(What is asked): Update the listing from the line containing "Task: Click the" down to the line containing "Close the Link your trips screen", inclusive, by replacing "dark sidebar" with "dark side panel" and leaving everything else unchanged. Omit the pictures from your answer.

(Data records):
-- -- --

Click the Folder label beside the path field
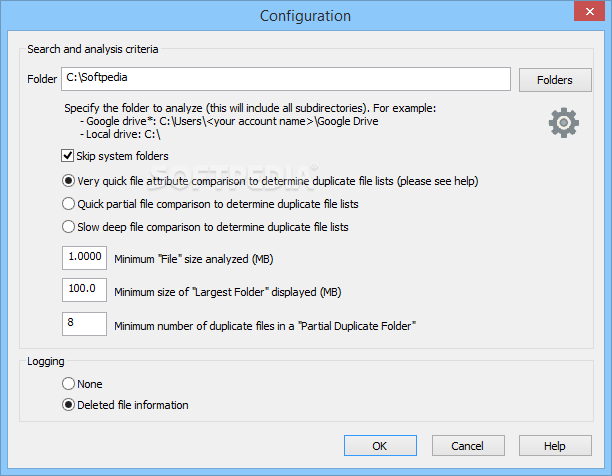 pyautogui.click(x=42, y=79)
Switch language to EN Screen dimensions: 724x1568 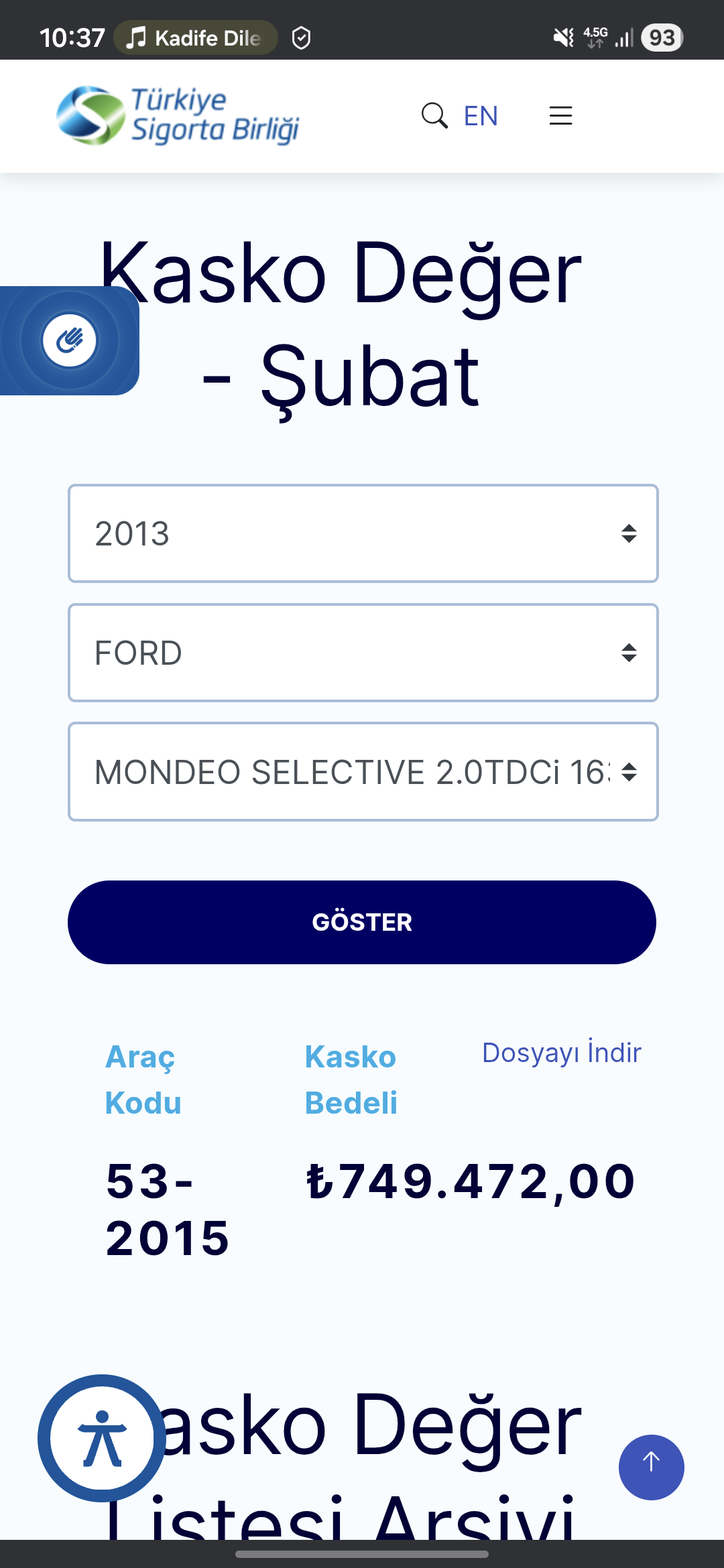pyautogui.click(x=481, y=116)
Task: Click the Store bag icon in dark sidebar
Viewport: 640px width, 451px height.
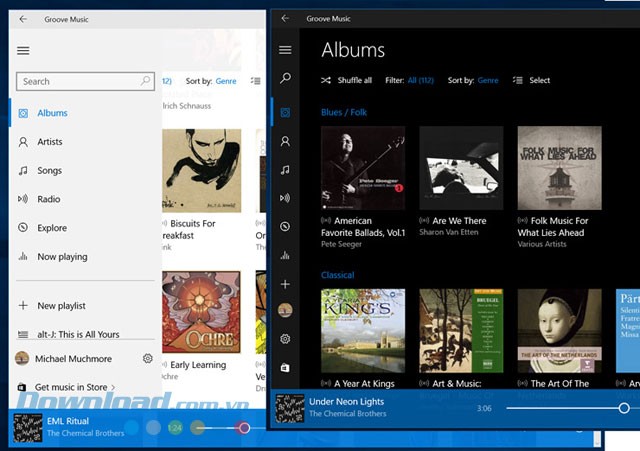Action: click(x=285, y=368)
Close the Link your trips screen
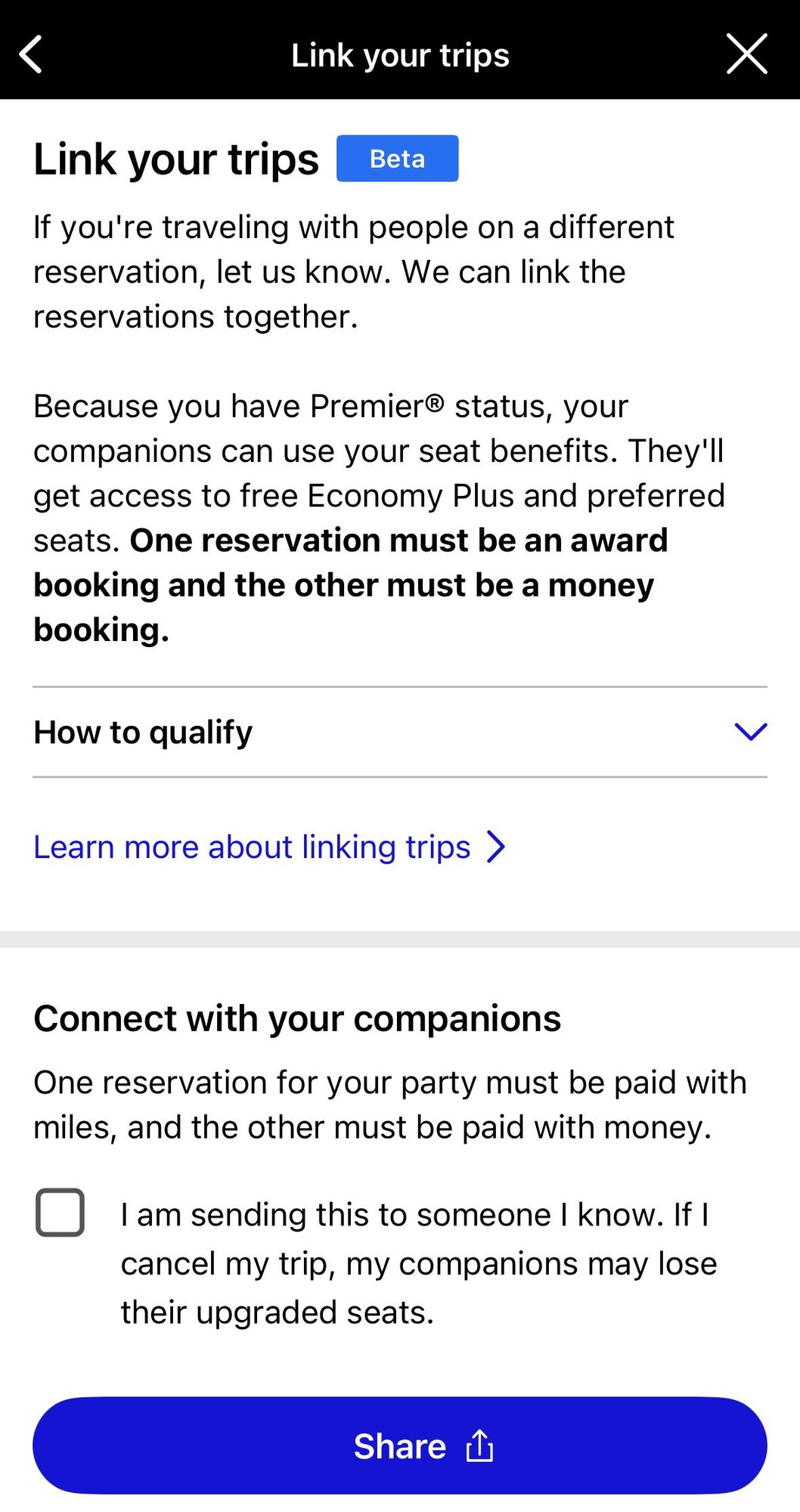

-- -- --

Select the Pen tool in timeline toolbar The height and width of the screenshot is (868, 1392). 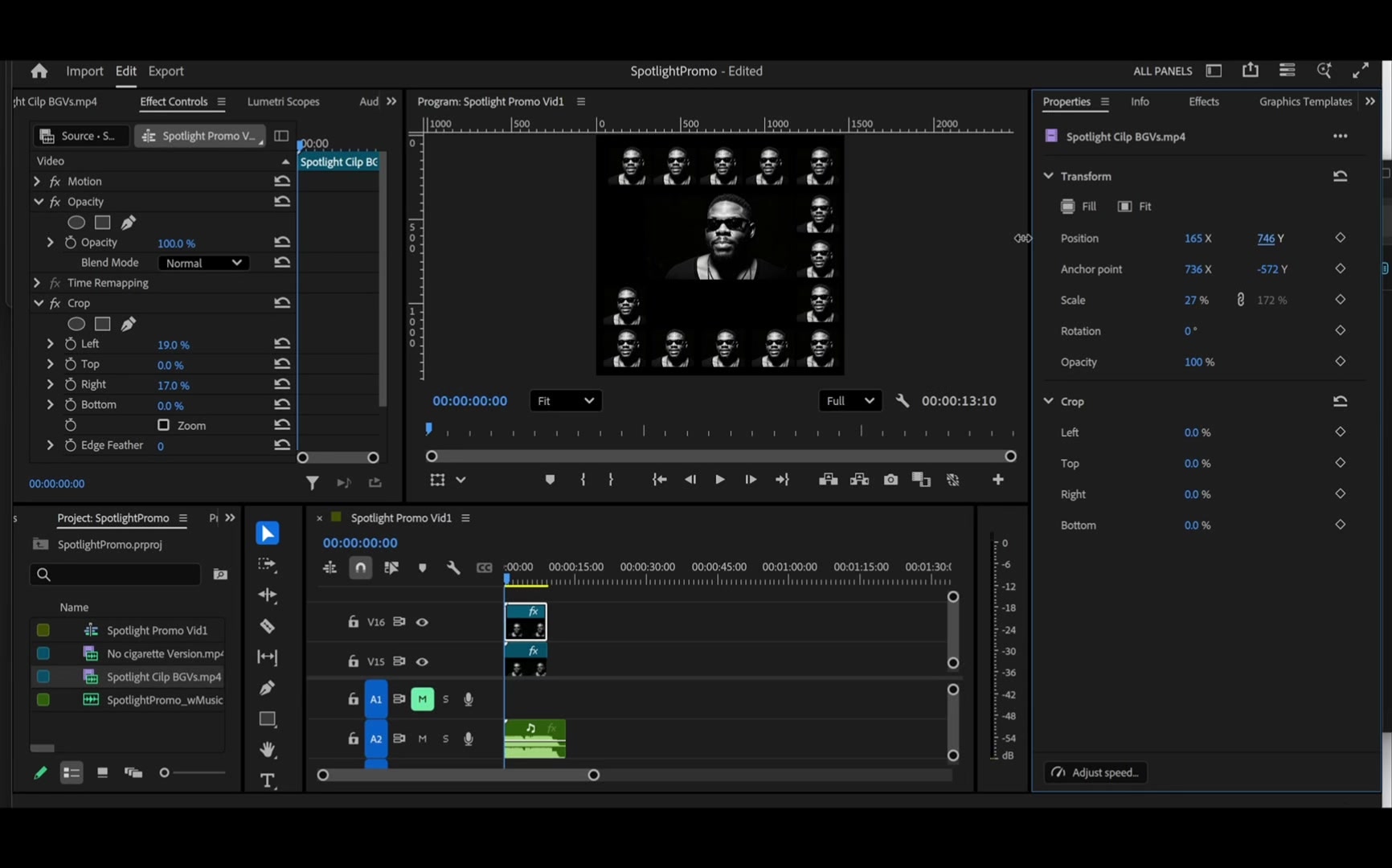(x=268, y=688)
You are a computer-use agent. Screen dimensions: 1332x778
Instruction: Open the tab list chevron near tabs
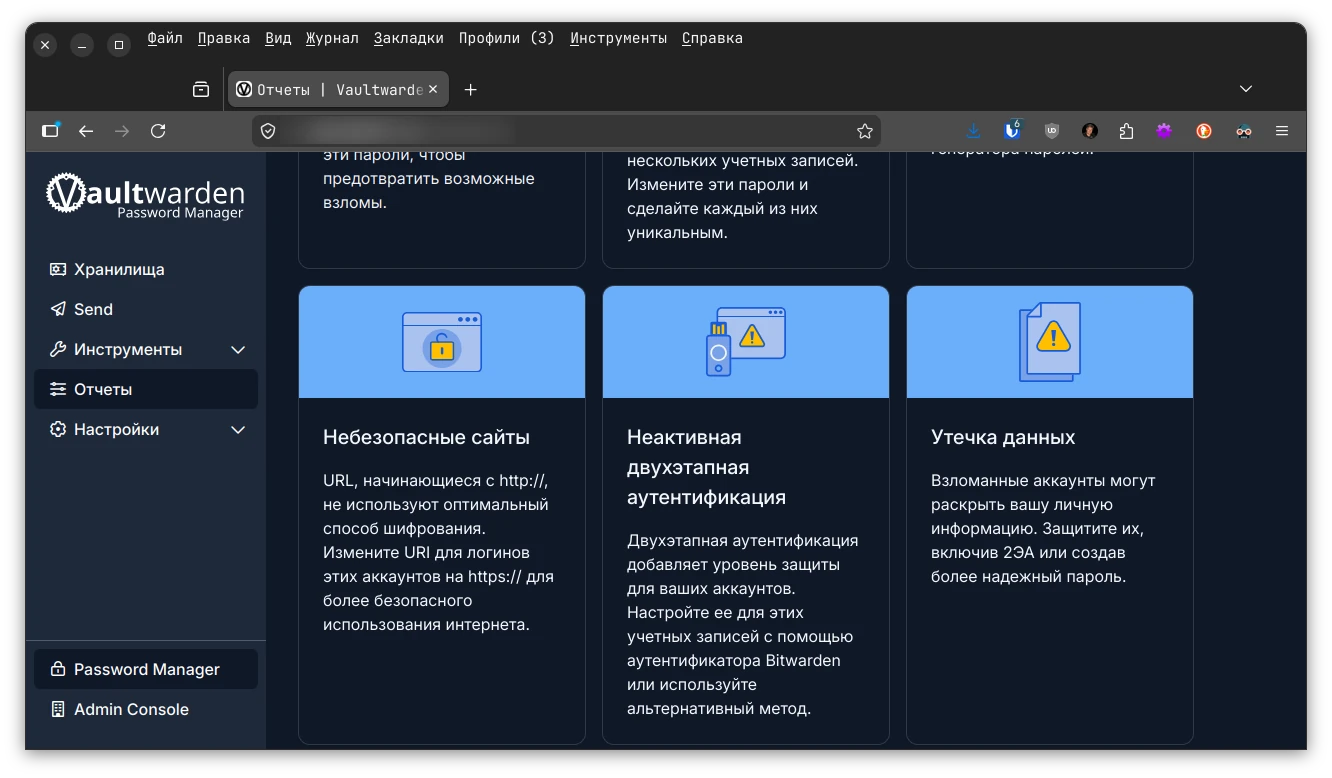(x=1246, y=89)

-- -- --

(Result below):
Task: Click the Store bag icon in dark side panel
Viewport: 640px width, 451px height.
Action: click(x=285, y=368)
Close the Link your trips screen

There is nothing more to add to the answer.